VA spokesman Drew Brookie said the Los Angeles center "did identify that there were large numbers of very old imaging requests in the system ... and did perform a carefully planned project of administratively clearing [them] after an extensive review."

VA policy is that if patients do not show up for appointments or fail to respond to scheduling attempts, the test orders are discontinued after 12 months. The policy is based on an agreement by VA chiefs of clinical services that orders older than a year would have no clinical relevance, and that patients would need to be re-evaluated by their doctors before ordering the test again.

The VA says the staff deleted the outdated requests after ensuring that each one met the criteria for removal.

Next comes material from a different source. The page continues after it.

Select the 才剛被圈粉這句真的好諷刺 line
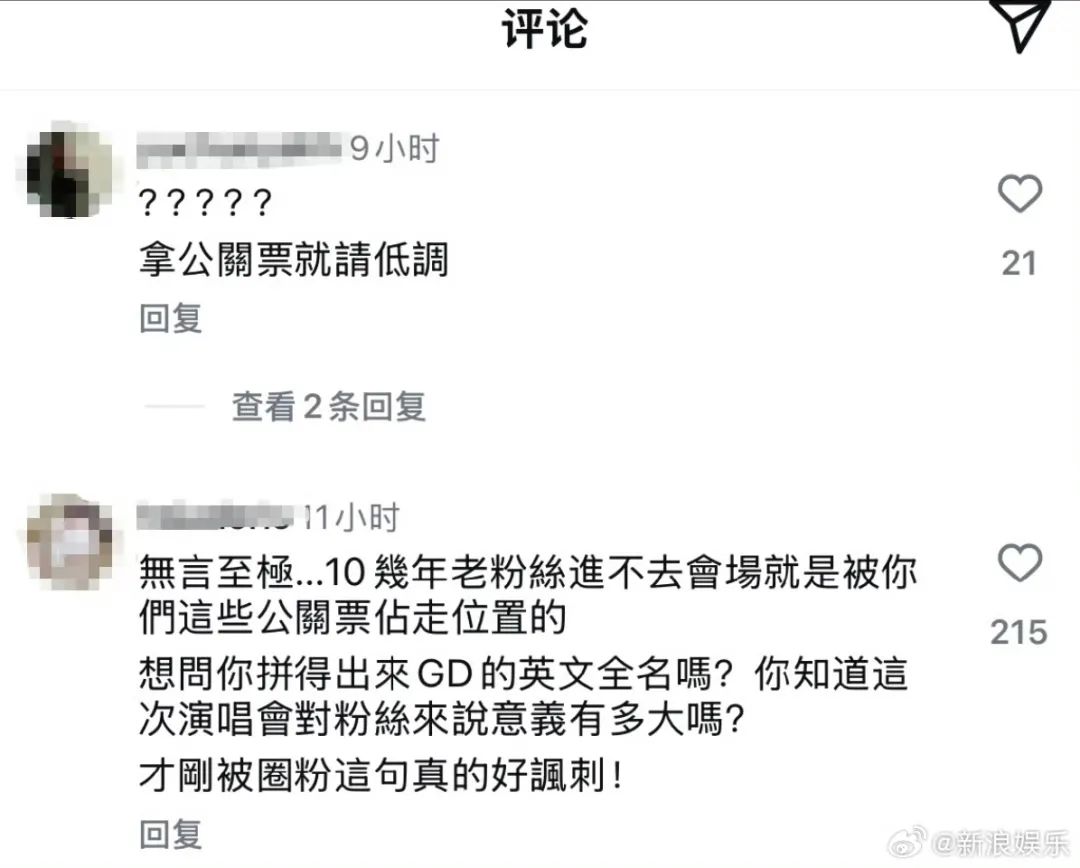1080x868 pixels. (381, 776)
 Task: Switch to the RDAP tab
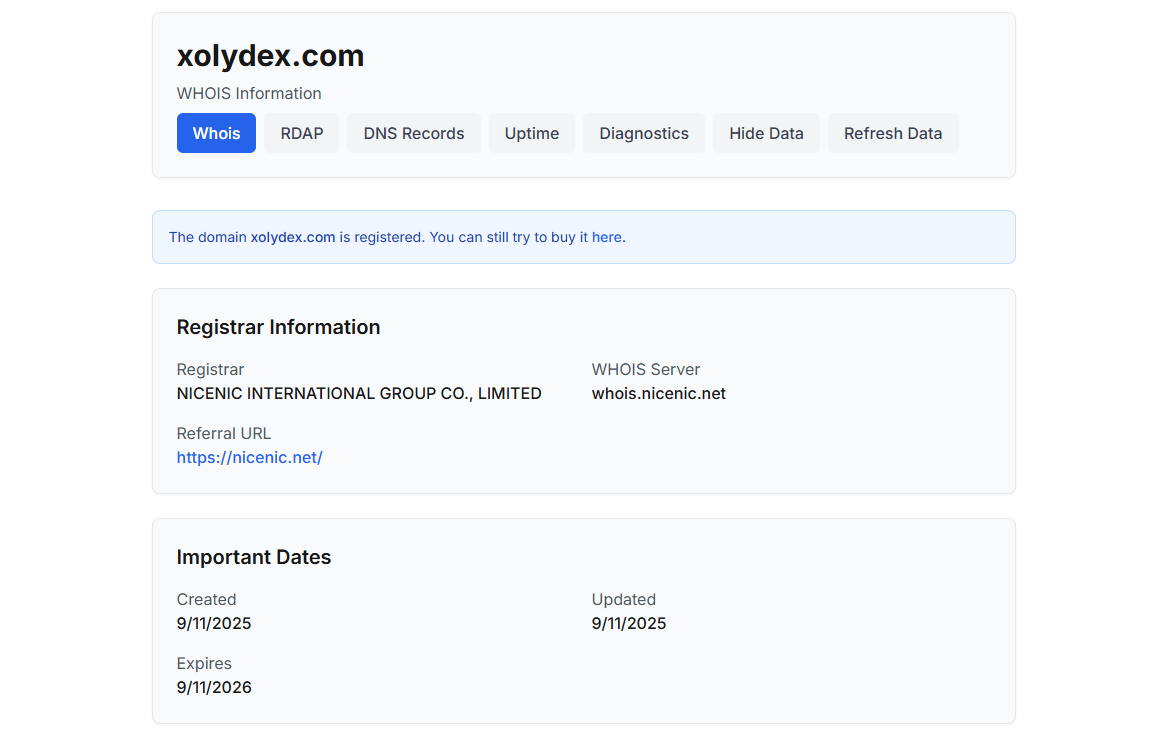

Military.com made several attempts to reach Mitchell for comment but was not successful.

Mitchell began writing about the deletions on a blog he began in March 2013. Called "A Veterans Whistleblower Story," the site includes several audio recordings. Some are recordings of telephone calls, though it is not clear who he is speaking with or if they know they are being recorded.

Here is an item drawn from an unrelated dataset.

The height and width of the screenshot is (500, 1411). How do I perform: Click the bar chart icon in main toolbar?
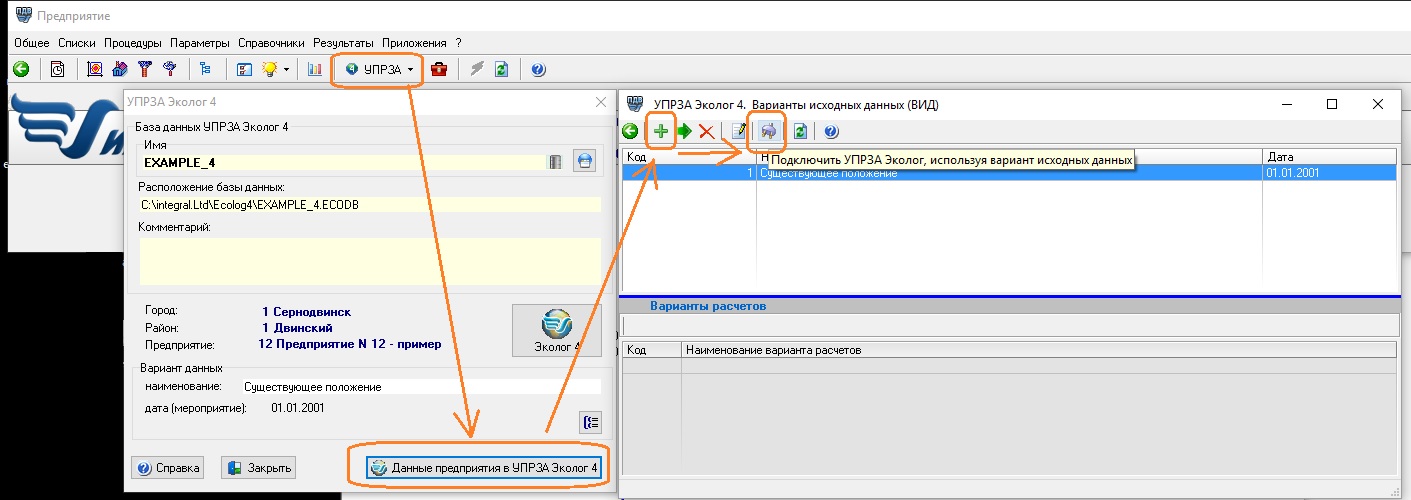pyautogui.click(x=314, y=69)
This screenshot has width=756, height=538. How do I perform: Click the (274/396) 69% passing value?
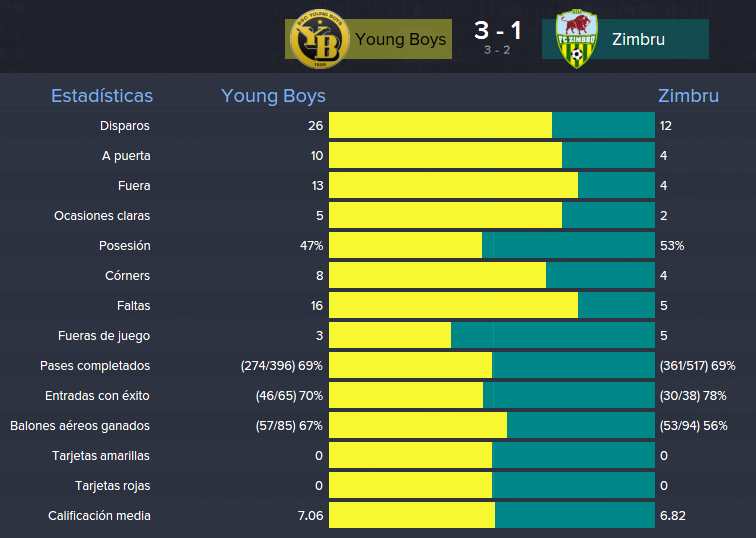(282, 366)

In a blog entry called "The Set Up," Mitchell alleges federal agencies had begun putting him under surveillance, then listed a number of incidents suggesting agencies are out to hurt or kill him.

In one recording he suggests that the VA misdiagnosed with him with pertussis in order to remove him from work for a month and then changed the diagnoses to something else. Another doctor eventually diagnosed him with cystic fibroses, which, he says in the recording, "has been confirmed."

One recording, which The Daily Caller posted with its story, is an excerpt from a meeting with VA officials and colleagues at the LA center to discuss deleting the appointments.

On that audio, several people can be heard discussing the backlog of appointments. One individual – whom Mitchell identifies as a doctor – said they need to begin by getting patients in for testing within 25 days of a request. And any request older than a year should be cancelled, the speaker says, because "a lot of our patients have had their [test] done somewhere else, have had their surgery, have gotten better or just died while waiting for services."

The order for the deletions reportedly was made in November 2008 and begun in early 2009.

The recording also suggests that a request for a "mass purge" of old appointments would not be done, with one speaker, whom Mitchell identifies as an information systems manager, saying "nobody wants to even take the chance, [for] fear of losing their job or something."

Catherine Gromek, congressional relations officer with the VA’s Inspector General’s Office, said the agency contacted the center’s director after receiving a complaint on its hotline in March 2009 that MRI appointments were being deleted from the system for 2000 through November 2008 without proper notification.

"The director responded that the [VA’s] National Radiology Director instructed all imaging services across the country to mass purge all outstanding imaging orders for studies older than six months, where the procedure was no longer needed, and with approval from the individual healthcare system’s Medical Executive Committee," she said.

 The IG was satisfied with the response and did not open an investigation.

Mitchell, on his Blogger website, appears to direct criticism at Linda Halliday, assistant IG for audits and inspections at the VA, for not accepting the evidence he says he provided, but opting "to try and set me up by sending me on my [merry] way."